> Exercise passage

Based on Anna Howard's video on YouTube. If you like this content, support the original creators by watching, liking and subscribing to their content.

TL;DR

Agency is defined as autonomy (choosing goals from within) plus efficacy (willingness and ability to pursue them).

Briefing

Agency—defined as the blend of autonomy (setting your own goals) and efficacy (having the drive to pursue them)—is presented as a learnable skill that can be lost, regained, and practiced unevenly across life. The central claim is that many people are trained to treat problems as unsolvable and to outsource decisions to “experts,” defaults, or other people, which quietly turns injustice and personal setbacks into permanent fate. That loss of agency matters because it doesn’t just affect individual confidence; it shapes whether communities mobilize or surrender to fear.

The episode opens with a personal framing: small life changes (a haircut, a new camera) become a gateway into a bigger question about why people feel stuck. Henrik Carlson’s definition of agency anchors the discussion. Autonomy means digging inside to formulate goals that may look strange to others. Efficacy means believing reality can be manipulated—through effort, learning, and problem-solving—rather than assuming certain problems can’t be solved. Against a backdrop of doom messaging that encourages passivity, the host argues that “we’re cooked” narratives are convenient because they discourage imagination, collective problem-solving, and the willingness to act.

A key emotional pivot comes from Glennon Doyle’s Untamed: no one else can know what someone should do because each life is an “unprecedented experiment.” From there, the episode treats agency as something that can be cultivated. Julian Smith’s “The Flinch” is used to challenge fixed identity: preferences and habits aren’t destiny, and people can change what they want about themselves. The practical takeaway is that agency grows when people stop waiting for directions and start running experiments.

The discussion then narrows to “selective agency”—the idea that people aren’t uniformly high or low agency everywhere. Kate Hall’s concept appears through a story about being stalked: the victim’s low-agency state made the problem feel unsolvable, even though help quickly made it manageable. The host extends this into a three-theater model—work, relationships, and relationship to self—arguing that one arena often lags behind. A second telltale sign of low agency is “needing more information,” which becomes a trap when it delays action. Learning is framed as downstream of doing, reinforced by Tommy Dixon’s “Do What You Can’t,” and illustrated with the host’s own vlogging practice: watching tutorials didn’t build skill until filming and editing forced real learning.

> Tasks to perform
(a) Print the stretch of the agency summary from "Based on Anna" through "to pursue them).".
(b) In the agency summary, what three arenas make up the host's three-theater model?
(c) Write the next paragraph of the agency summary, picking up after its last sentence.

> Provided records
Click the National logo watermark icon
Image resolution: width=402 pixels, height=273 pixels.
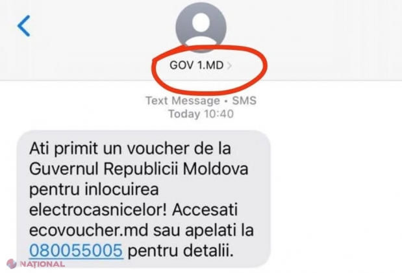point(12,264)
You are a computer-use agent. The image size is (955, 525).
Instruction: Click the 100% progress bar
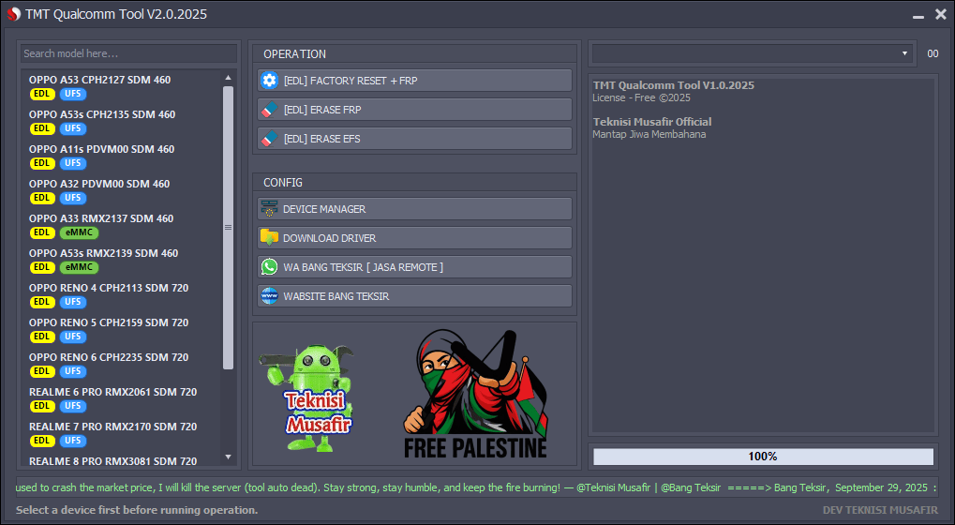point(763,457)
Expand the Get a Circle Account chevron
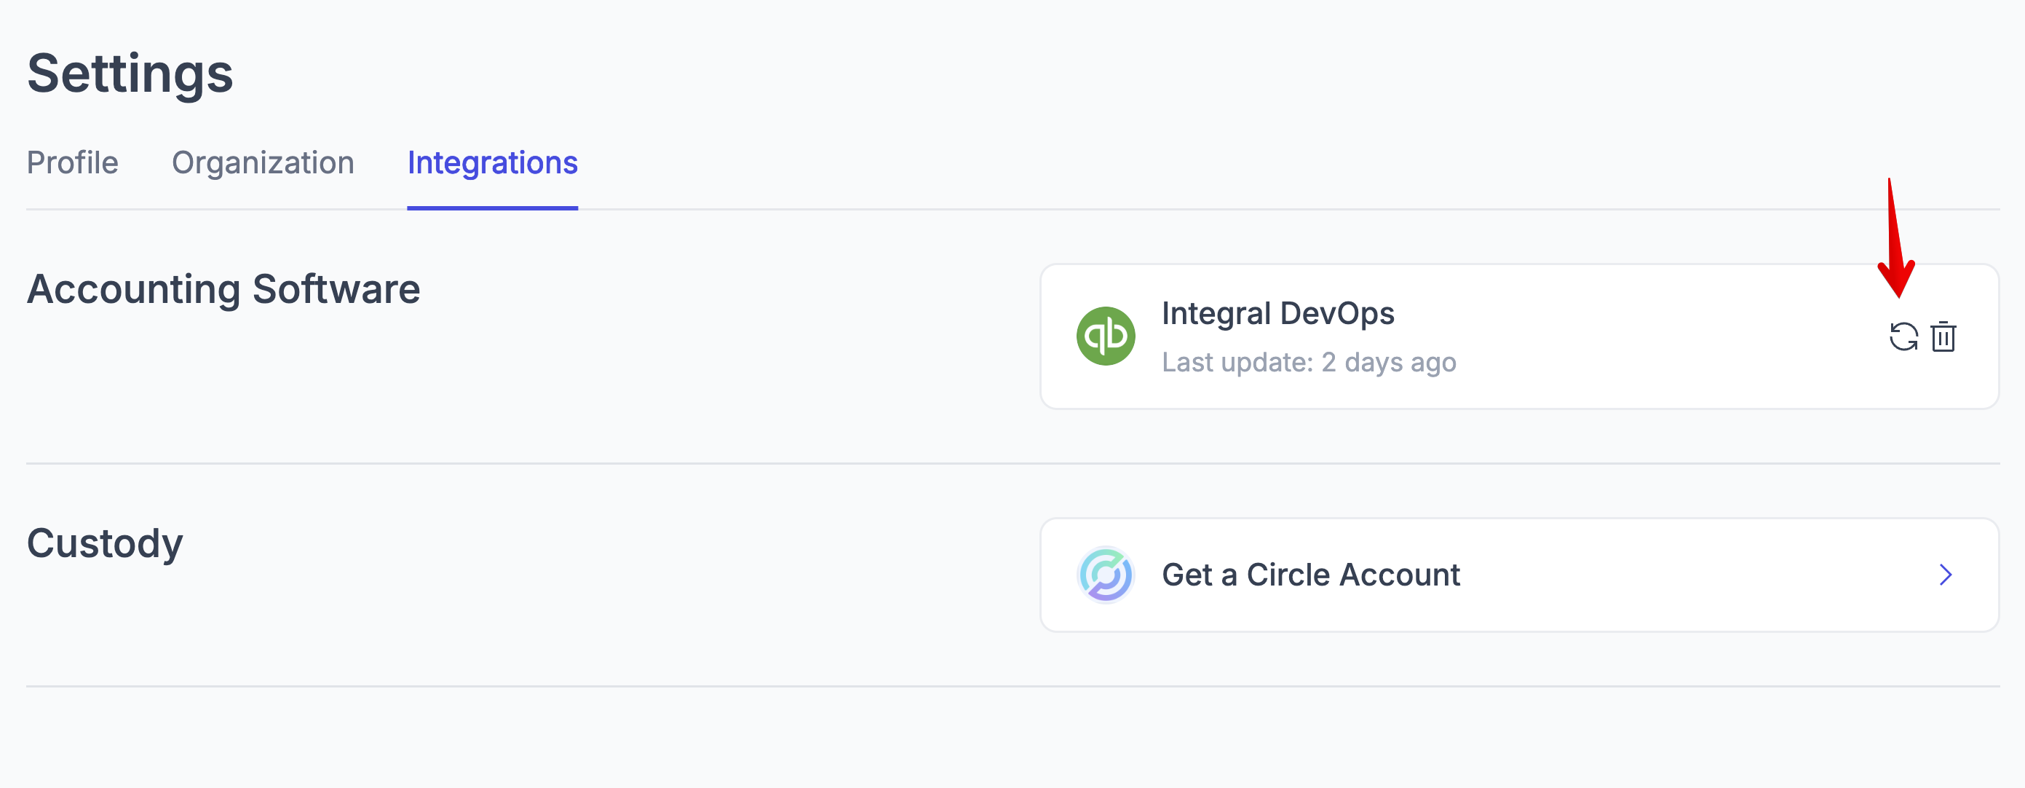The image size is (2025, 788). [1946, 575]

* * *

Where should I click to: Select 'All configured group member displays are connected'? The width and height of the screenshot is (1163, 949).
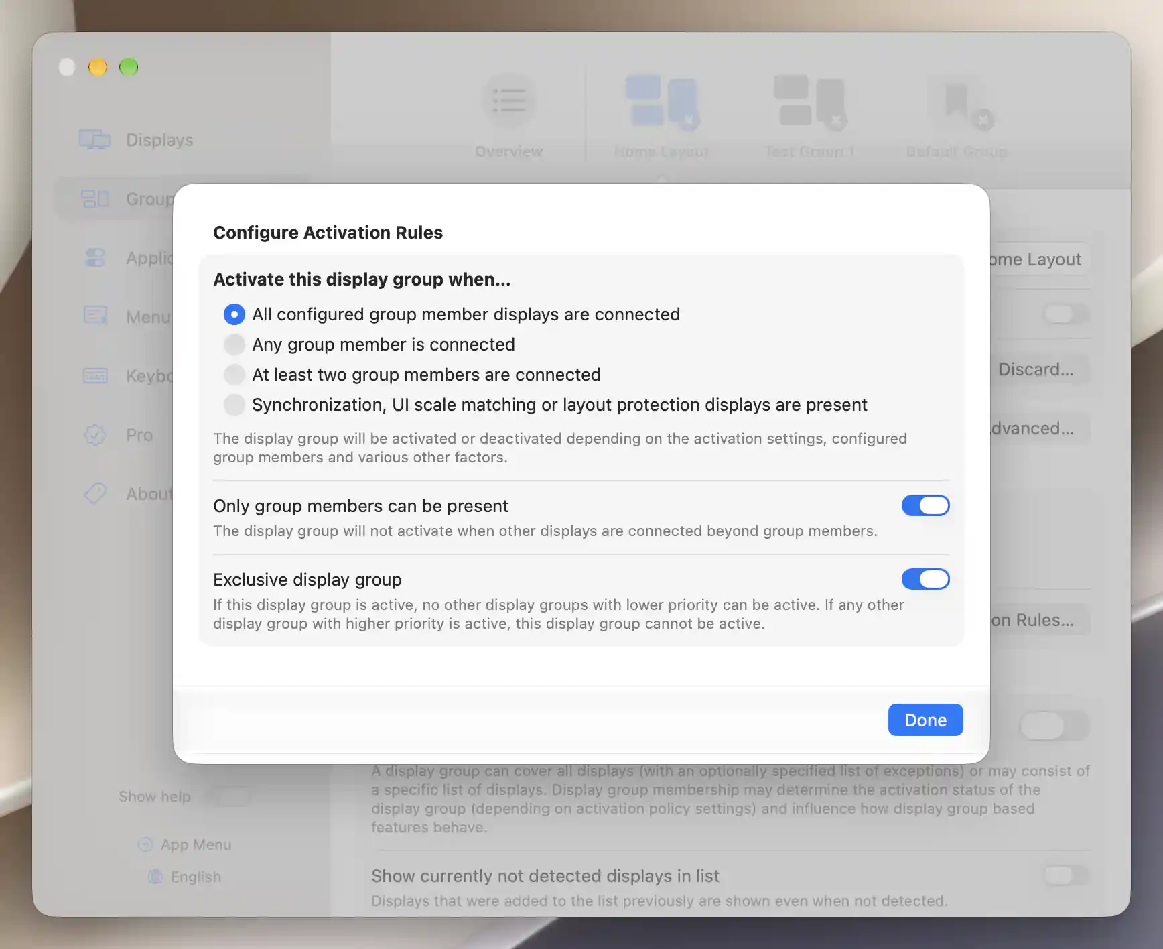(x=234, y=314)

> Responses
(a)
Based on Anna Howard's video on YouTube. If you like this content, support the original creators by watching, liking and subscribing to their content.

TL;DR

Agency is defined as autonomy (choosing goals from within) plus efficacy (willingness and ability to pursue them).

(b) Work, relationships, and relationship to self.

(c)
Agency also becomes communal and relational. The host highlights how certain people (like her father, described as calm and methodical) model problem-solving without drama, while other relationships can dampen initiative. Carlson’s essay adds a “question defaults” principle: agency means treating standard ways of doing things as only one option, then asking for the simplest next step or the shortest path to a goal.

The episode’s most provocative section introduces “anarchy calisthenics,” drawn from James C. Scott via a community example: people practice breaking “dumb rules” of minor consequence so they can later break “big rules” when moral stakes rise. A personal story follows from Chattanooga, where an “illegal” bench campaign led to rapid city action and sparked broader bench initiatives.

Finally, the host connects agency to large-scale injustice, especially Palestine, arguing that despair can feel comforting because it provides certainty. Greta Thunberg and the Freedom Flotilla Coalition are cited as examples of sustained moral fortitude. The episode ends with concrete everyday actions—calling representatives, donating, protesting, boycotting, and even the possibility of a general strike—plus a reminder to invest in relationships and information diets that don’t strip people of their ability to steer their own lives.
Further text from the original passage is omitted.